Bu aralar o kadar yorgun ve
yoğunum ki.. uzun zamandır geceleri film izleyerek sabahlayamıyorum. Özlemişim..
belirsiz duygulardansa bağışıklık kazandığı mutsuzlukları tercih eden, kendi
çapında bir vaka olan ben; tabii ki gece izleyeceğim filmi de eskiden izlediğim
filmler arasından seçerek.. yine risk almadan bir geceyi daha sonlandırmış
bulundum.
You Can Count On Me.
*Terry ile Rudy’nin tüm
diyalogları için, yine olsun yine izlerim.
“Ama bir şeye kendimi kötü hissederim diye inanmak istemiyorum.”

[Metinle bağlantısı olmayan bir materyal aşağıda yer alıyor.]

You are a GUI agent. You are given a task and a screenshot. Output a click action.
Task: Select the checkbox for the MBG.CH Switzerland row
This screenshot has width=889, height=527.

Gerçekten inanmak istiyorsam
inanmalıyım. Gerçekten yazmak istiyorsam yazmalıyım. Ancak o zaman doğru
kelimeler yerini buluyor.
O yüzden yine yazarım demek ne
kadar çok istesem de doğru gelemiyor bir türlü. Çünkü ne zaman döndüm desem,
havada kaldı; sözümü unutuverdim. Sürekli ben geldim deyip, ardından ortadan
kaybolan bir sevgili gibi hissediyorum kendimi. Ya yazmayı beceremiyorum, ya da
ne bileyim yazmaya cesaretimi yitirdim. İşte öyle bir şey..
O halde görüşürüz. Belki yarın belki de daha sonra:)
E.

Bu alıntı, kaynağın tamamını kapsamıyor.